虎穴を漢和辞典で調べると、「とらのすむあな。転じて、極めて危険な場所のたとえ。」とある。続いて、「虎穴に入るらずんば、虎子を得ず」の成句をあげて、とらのすむあなにはいらなければ、とらの子は得られない。危険をおかさなければ大きな成果は得られないたとえ、と説明している。これは、後漢の光武帝の時代に活躍した斑超(32年~102年)の故事によるものだ。

秦の始皇帝が万里の長城を築いたことは有名だが、秦から漢の時代にかけて西域に跋扈する匈奴をいかに従わせるか、が大きな課題であった。斑超は西域国の使節として派遣されたが、その国王ははじめのうちは、手厚くもてなしてくれたが、急に冷淡になった。このとき斑超は、匈奴からも使節が来たために、王は両天秤にかけて日和見していることに感ずいた。

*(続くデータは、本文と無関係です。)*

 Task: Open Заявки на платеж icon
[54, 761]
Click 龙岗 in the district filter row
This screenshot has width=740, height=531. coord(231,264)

斑超は部下を決起させて夜襲をかけて匈奴の陣営を全滅させた。このとき、部下の士気を奮い起こさせるために放った言葉が、「虎穴に入らずんば虎子を得ず。」である。この斑超の行動が、西域に勇名をとどろかせ、50余の西域諸国を帰属させることに成功した。以後、西域にとどまること30年、西域都護として諸国統括を成し遂げた。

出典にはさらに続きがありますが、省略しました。